La faillite du géant de l'immobilier commercial General Growth Properties pourrait donner de nouvelles sueurs froides aux banques américaines.

Celles-ci risquent de subir d'ici peu les conséquences de la crise que traverse ce secteur.

L'effondrement des prix des bureaux et des propriétés non résidentielles a déjà essoré les banques américaines, contraignant les plus grands établissements financiers américains à déprécier des milliards de dollars d'actifs. Mais la chute de General Growth Properties (GGP) pourrait bien leur causer de nouvelles migraines.

«La faillite de GGP est un message adressé au reste du monde financier parce qu'il y a une quantité d'autres petites entités, qui n'ont pas la résonance de GGP, qui connaissent des difficultés», souligne James Ellman, président du fonds spéculatif Seacliff Capital.

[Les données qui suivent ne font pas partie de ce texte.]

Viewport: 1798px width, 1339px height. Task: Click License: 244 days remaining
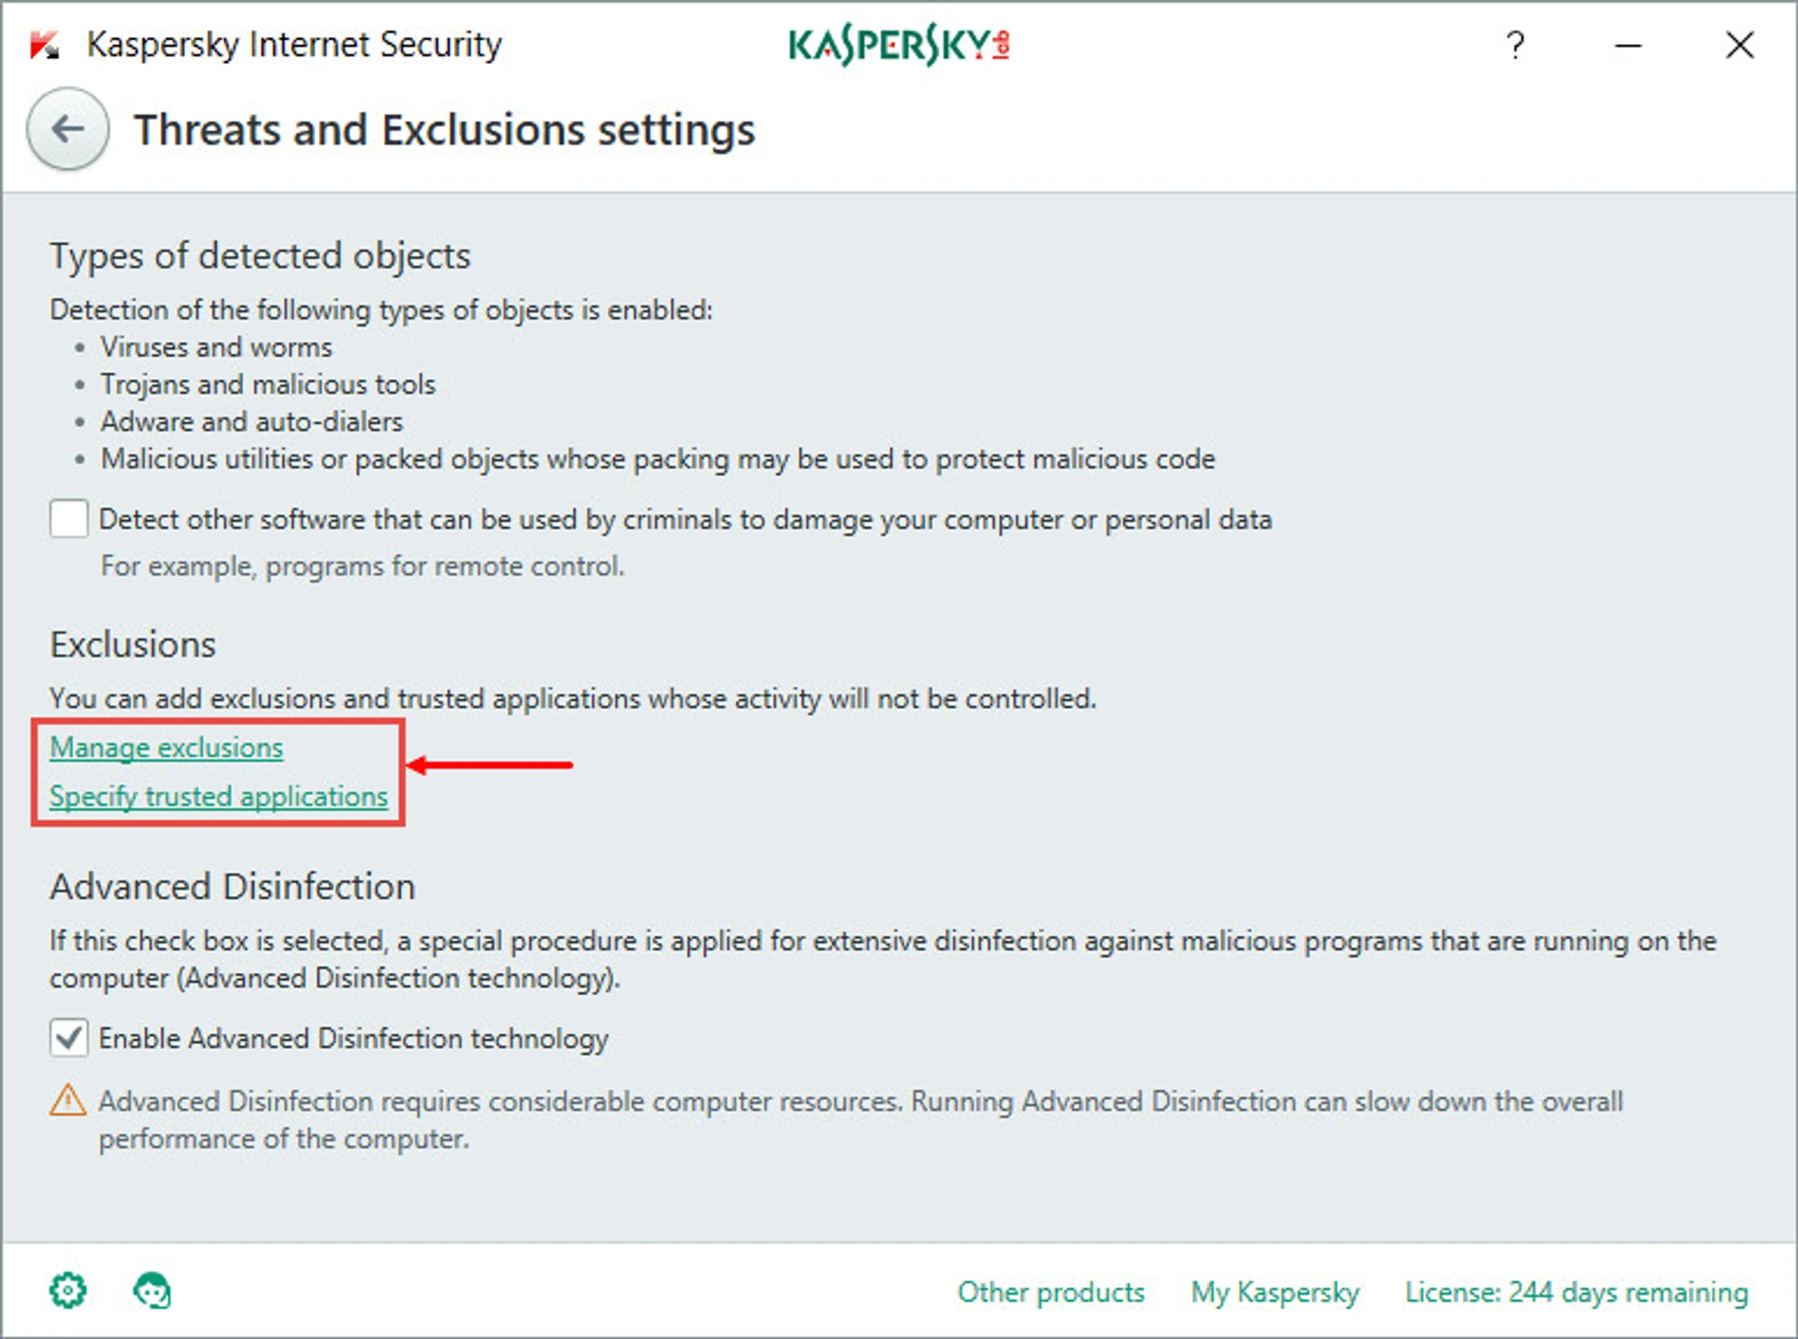tap(1576, 1291)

Cette faillite, la plus importante jamais observée aux Etats-Unis dans le secteur immobilier, a peu de chances d'être la dernière dans ce compartiment, d'autant que la plupart de ses acteurs peinent à trouver des acheteurs ou à refinancer leur dette.

Or, près de 814 milliards de dollars d'emprunts immobiliers commerciaux arriveront à maturité d'ici deux ans, selon le cabinet Foresight Analytics. Les banques pourraient se retrouver contraintes de renégocier une immense quantité d'emprunts pour éviter de nouvelles pertes.

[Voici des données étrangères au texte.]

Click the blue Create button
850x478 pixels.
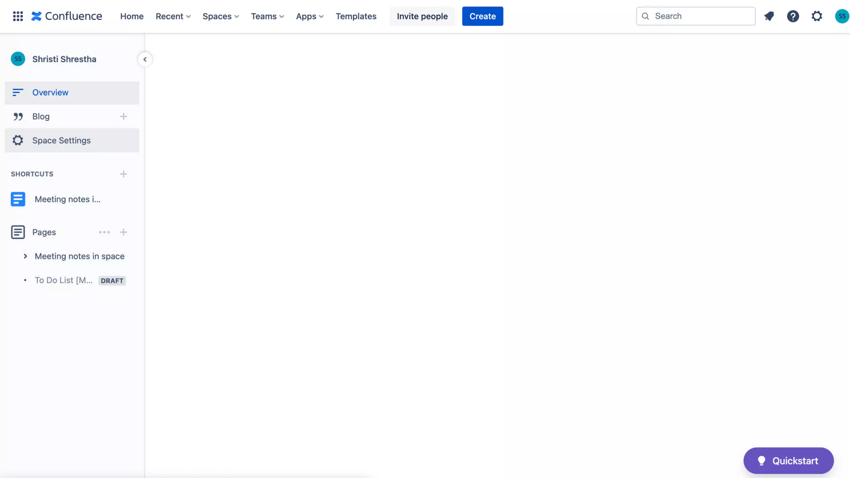(482, 16)
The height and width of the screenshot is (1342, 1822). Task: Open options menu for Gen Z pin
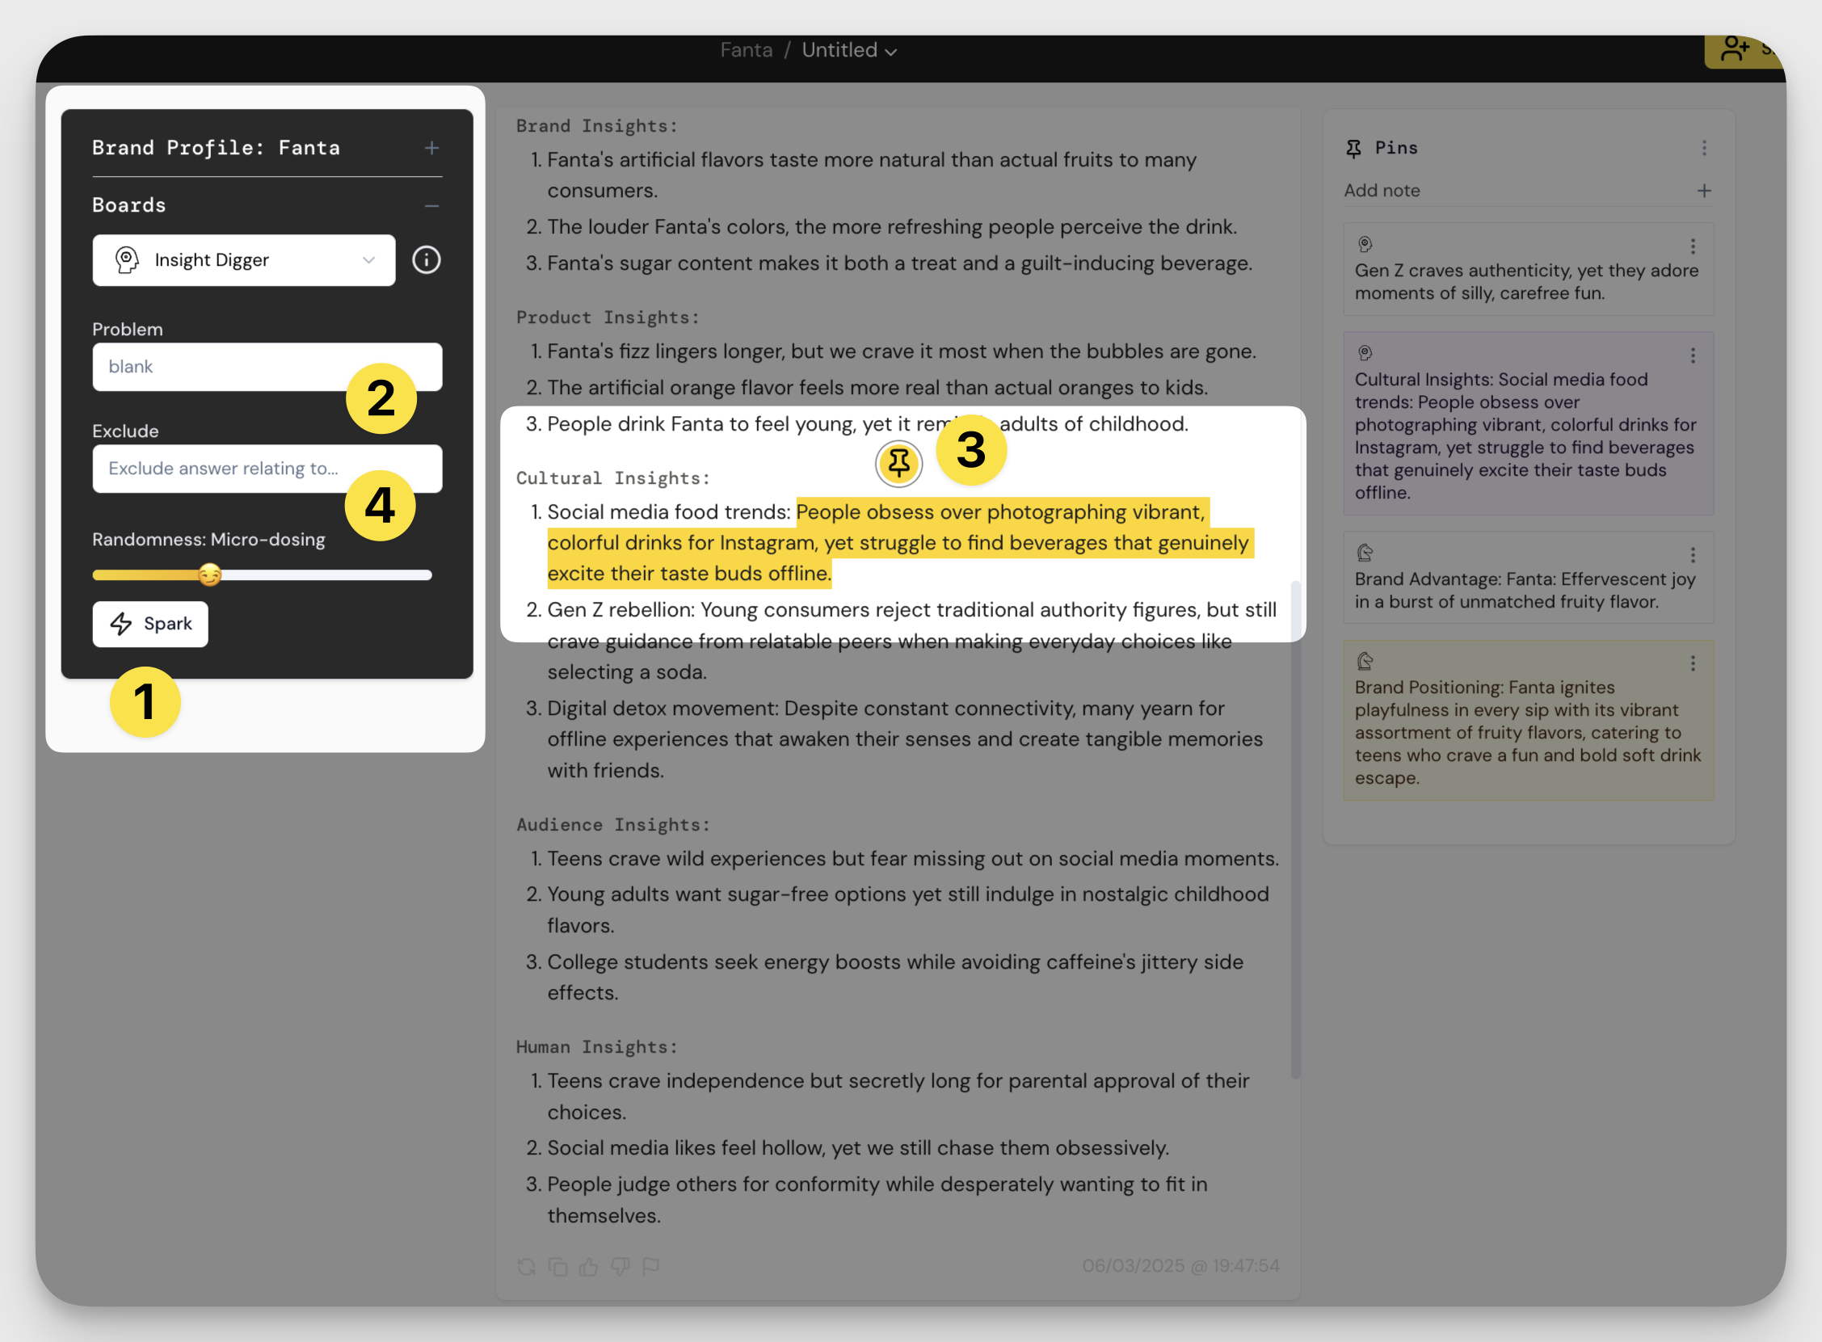(x=1693, y=246)
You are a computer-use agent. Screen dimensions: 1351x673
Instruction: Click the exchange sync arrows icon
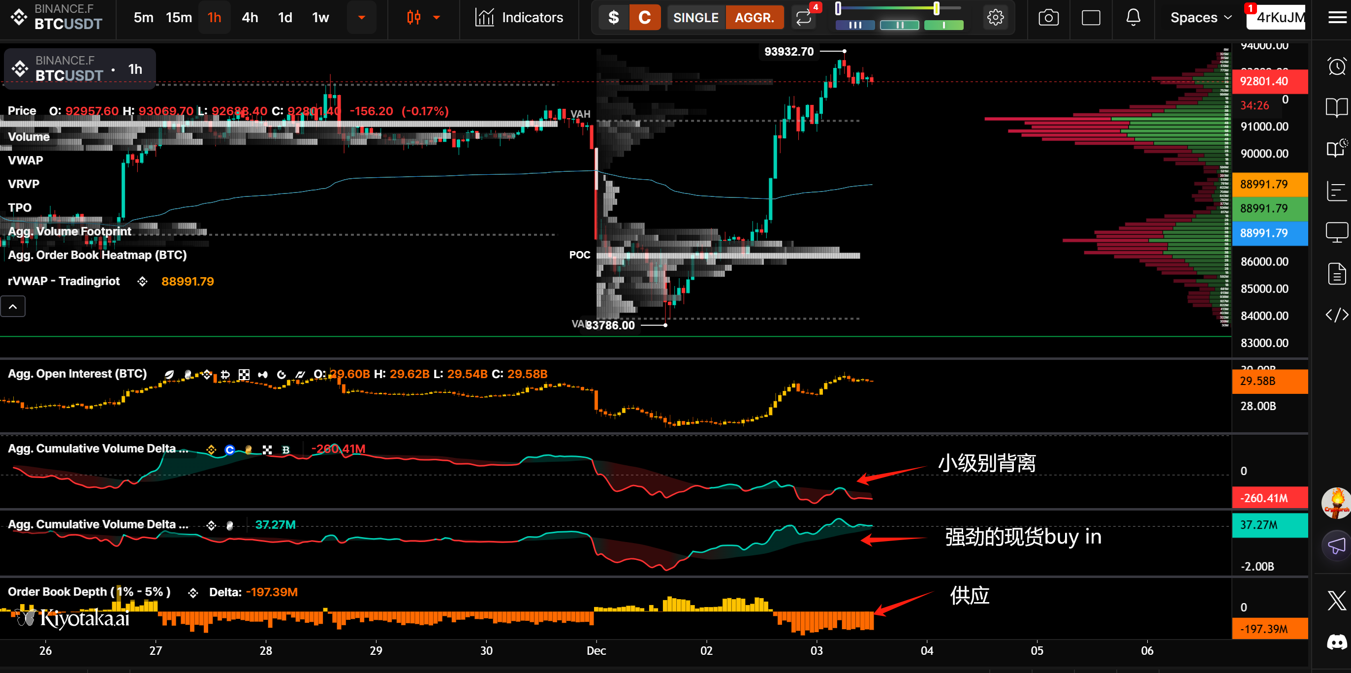coord(803,18)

Banques régionales vulnérables

«Les banques ne souhaitent pas forcément se retrouver avec des centres commerciaux sur les bras. Les prix sont déjà très bas, les banques pourraient alors relâcher leur pression sur les opérateurs afin qu'ils puissent poursuivre leurs activités dans l'espoir qu'ils surmontent la crise plutôt que de saisir ces actifs et d'être contraintes de les vendre à vil prix», selon James Ellman.

Le courtier immobilier Fox-Pitt Kelton estime que l'immobilier commercial représente en moyenne 23% des prêts accordés par les quelque 60 banques qui opèrent dans cette activité. Cette proportion peut même atteindre 57% dans le cas de PacWest Bancorp.

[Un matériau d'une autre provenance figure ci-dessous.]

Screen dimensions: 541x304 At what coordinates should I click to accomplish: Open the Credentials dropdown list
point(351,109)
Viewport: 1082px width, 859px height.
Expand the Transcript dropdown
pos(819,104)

Selon Fox-Pitt Kelton, les banques devront encore inscrire 63 milliards de dollars de pertes, 83% du total estimé des pertes dans cette activité. Les premières victimes de l'effondrement de l'immobilier commercial devraient être les banques régionales.

«Elles ont financé des petites entités dans leur zone d'activité et elles seront affectées par cet effondrement alors que de nombreux distributeurs ferment et qu'en conséquence, les centres commerciaux ont de plus en plus de mal à honorer le service de leur dette», souligne Anton Schutz de Mendon Capital.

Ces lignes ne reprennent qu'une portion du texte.